* Text for analysis

:::::

September 3, 2023 + Lectionary 22 + Pr. Michelle Sevig
Today we hear some tough words from Jesus. Just last week, in the preceding verses from Matthew, Jesus calls Peter the Rock on which God will build the church. And today, just a few short verses later he tells Peter, “Get behind me satan!” What a switch! From The Rock to Satan.
Jesus is explaining to his followers just what it means that he is the Messiah; that he will undergo suffering and death and three days later rise again. But Peter doesn’t want to hear any talk about suffering and he gets a good scolding. And then come these mysterious words from Jesus: Deny yourself. Take up your cross. Those who lose their lives will find them.
Imagine what it would be like to lose everything. It’s actually not that hard to imagine lately. I watched in horror, as did many of you, the fires in Maui burn to ashes an entire community. Climate change continues to threaten communities all over the world with increased fires and floods, hurricanes and tornadoes, and earthquakes, increasing our anxiety and the threat of great loss. What would it look like to lose everything and start over? To be without our homes and our belongings?
Most of us will likely never experience a great loss due to a natural disaster, but all of us at some point will experience a great loss of some sort. We are not immune to the suffering of this world. Spiritual writer Richard Rohr contends that eventually all of us will have to “lose” at something. Eventually, there will be at least one situation that we “cannot fix, control, explain, change, or even understand.” We will be led to the edge of our resources. No longer able to depend on what we know or what we can will. It will feel like losing everything; like losing our lives. But it will also be the beginning of a spiritual adventure that will lead to an even deeper, more meaningful life.

:::::

* To do
Answer these from the sermon:
(a) On what date was the sermon given?
(b) In the preceding verses from Matthew, what does Jesus call Peter?
(c) Which spiritual writer does the sermon cite?
The rows that come next are separate material, unrelated to the sermon.

* Information supplied
:::::

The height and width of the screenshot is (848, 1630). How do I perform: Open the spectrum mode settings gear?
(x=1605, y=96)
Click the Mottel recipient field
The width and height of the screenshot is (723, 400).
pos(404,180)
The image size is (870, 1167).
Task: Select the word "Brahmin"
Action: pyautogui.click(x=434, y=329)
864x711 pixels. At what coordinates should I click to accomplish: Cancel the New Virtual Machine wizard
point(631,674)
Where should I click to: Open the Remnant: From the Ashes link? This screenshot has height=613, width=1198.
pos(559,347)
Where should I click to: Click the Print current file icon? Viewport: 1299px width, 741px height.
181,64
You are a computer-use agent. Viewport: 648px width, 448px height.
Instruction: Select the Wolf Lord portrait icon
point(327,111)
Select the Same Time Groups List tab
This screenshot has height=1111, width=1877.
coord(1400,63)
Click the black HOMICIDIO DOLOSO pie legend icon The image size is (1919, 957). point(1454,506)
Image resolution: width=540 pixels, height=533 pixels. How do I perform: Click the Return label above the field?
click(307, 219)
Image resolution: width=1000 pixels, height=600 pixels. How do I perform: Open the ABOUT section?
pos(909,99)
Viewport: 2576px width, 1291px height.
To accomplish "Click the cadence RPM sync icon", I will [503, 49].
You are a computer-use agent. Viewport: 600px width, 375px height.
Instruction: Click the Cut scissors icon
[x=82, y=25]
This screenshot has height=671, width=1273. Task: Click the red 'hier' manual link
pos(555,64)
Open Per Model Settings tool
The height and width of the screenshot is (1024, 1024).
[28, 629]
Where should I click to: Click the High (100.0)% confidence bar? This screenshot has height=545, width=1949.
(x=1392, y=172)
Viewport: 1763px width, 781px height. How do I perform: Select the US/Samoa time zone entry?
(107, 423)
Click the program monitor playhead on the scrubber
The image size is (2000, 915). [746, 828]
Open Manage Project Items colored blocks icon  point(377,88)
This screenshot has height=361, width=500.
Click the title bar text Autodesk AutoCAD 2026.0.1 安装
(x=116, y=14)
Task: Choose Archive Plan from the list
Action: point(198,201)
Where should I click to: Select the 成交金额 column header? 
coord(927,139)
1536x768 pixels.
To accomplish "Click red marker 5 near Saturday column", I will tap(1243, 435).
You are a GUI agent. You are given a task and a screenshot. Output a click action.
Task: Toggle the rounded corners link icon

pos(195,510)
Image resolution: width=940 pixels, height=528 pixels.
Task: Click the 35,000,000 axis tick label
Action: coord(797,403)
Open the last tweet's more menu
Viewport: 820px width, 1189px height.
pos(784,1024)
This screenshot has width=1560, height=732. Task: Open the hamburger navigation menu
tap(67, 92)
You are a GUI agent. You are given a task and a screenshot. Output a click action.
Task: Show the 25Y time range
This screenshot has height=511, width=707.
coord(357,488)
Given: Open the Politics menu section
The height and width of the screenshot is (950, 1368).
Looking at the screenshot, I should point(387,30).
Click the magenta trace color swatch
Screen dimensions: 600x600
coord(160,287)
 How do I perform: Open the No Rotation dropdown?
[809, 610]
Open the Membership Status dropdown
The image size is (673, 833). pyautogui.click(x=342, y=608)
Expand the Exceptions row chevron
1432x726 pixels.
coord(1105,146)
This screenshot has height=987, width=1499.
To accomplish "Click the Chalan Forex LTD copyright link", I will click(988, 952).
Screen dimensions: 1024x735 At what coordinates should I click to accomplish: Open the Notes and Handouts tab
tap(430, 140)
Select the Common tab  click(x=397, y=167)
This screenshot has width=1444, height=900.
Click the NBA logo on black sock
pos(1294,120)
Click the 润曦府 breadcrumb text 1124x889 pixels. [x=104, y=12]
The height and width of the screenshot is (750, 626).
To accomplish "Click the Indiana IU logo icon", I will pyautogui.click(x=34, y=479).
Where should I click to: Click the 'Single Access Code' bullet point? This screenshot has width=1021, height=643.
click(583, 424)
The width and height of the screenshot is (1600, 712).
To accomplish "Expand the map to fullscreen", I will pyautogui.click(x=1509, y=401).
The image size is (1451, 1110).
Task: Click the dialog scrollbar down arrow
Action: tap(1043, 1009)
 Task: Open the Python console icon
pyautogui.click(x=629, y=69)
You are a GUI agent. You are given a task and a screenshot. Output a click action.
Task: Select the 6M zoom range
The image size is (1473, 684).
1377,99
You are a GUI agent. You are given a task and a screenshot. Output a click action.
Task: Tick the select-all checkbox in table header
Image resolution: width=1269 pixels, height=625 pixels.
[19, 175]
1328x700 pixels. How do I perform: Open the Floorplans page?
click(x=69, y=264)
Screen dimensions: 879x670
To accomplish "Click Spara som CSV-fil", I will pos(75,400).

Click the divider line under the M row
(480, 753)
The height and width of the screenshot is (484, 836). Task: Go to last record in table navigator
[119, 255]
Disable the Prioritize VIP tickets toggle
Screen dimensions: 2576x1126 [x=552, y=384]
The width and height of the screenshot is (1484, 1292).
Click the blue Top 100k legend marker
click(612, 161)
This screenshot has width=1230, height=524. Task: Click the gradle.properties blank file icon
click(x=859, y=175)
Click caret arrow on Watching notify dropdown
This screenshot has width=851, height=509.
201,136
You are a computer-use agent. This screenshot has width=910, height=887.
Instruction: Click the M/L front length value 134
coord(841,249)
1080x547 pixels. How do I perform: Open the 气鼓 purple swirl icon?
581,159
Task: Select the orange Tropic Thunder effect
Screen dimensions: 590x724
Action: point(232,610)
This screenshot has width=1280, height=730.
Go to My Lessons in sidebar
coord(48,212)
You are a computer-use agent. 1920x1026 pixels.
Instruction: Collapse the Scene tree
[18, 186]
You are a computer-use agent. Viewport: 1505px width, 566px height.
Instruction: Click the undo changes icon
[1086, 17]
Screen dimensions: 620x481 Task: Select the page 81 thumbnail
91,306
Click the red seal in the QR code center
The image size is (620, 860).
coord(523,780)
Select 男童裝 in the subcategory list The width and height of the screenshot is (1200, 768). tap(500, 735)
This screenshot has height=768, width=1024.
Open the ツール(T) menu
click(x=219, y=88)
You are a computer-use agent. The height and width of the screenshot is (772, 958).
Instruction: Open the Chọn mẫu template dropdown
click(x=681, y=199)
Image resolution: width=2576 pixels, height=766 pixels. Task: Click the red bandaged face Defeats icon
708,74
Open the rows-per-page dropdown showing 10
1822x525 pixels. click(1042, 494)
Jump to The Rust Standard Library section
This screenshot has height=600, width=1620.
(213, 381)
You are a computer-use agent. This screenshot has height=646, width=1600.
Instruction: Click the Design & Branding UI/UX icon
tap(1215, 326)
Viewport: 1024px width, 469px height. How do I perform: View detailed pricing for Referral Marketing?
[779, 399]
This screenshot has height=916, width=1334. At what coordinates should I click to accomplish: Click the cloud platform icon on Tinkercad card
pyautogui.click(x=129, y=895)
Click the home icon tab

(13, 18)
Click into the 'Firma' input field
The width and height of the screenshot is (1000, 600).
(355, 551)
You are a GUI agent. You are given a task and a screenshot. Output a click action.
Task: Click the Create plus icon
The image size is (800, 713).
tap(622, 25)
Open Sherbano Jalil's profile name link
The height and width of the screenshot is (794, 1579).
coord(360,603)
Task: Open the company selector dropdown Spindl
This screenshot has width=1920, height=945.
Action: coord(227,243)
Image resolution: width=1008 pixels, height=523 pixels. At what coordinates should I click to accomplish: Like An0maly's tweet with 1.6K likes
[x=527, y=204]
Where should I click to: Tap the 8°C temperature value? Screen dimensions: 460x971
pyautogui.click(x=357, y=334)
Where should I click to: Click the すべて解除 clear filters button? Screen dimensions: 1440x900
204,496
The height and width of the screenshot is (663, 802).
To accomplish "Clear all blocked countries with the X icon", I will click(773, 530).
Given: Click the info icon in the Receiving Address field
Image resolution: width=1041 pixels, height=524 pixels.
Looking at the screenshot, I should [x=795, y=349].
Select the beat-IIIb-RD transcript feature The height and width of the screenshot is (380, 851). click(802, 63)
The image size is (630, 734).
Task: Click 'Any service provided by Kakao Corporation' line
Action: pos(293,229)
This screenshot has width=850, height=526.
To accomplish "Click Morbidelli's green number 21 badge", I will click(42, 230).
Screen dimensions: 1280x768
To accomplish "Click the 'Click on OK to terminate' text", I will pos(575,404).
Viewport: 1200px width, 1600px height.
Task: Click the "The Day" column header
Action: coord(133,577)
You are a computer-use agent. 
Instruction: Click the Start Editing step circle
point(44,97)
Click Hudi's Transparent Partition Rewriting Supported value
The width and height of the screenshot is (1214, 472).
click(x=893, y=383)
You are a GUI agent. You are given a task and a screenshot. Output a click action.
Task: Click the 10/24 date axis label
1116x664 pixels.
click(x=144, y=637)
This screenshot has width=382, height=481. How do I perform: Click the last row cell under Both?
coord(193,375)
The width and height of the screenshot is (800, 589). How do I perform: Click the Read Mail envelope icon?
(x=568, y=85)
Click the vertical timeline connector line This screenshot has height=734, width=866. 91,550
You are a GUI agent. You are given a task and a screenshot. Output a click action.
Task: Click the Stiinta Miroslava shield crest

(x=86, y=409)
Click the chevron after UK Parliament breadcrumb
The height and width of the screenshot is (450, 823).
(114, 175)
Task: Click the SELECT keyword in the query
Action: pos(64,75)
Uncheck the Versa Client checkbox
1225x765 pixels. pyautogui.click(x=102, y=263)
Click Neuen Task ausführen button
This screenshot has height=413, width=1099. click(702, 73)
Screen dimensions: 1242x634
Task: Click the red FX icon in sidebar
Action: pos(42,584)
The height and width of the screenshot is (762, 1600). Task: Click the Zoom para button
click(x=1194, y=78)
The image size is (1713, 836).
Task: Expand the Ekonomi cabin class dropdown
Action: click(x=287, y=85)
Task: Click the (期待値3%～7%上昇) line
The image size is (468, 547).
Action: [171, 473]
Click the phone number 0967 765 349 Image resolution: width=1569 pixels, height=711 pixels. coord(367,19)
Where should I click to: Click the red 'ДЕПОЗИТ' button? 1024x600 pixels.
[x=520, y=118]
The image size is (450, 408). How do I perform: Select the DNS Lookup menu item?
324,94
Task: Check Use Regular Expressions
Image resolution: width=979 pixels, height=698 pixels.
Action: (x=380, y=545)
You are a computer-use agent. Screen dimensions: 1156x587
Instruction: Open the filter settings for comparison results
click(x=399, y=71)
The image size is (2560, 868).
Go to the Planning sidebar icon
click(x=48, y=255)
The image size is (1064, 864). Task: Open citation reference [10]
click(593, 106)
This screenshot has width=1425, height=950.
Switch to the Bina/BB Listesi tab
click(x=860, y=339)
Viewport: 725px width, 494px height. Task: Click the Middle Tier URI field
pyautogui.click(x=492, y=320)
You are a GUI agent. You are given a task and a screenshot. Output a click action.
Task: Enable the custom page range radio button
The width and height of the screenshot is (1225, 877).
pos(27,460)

:::::

* Exercise output
(a) September 3, 2023
(b) The Rock on which God will build the church
(c) Richard Rohr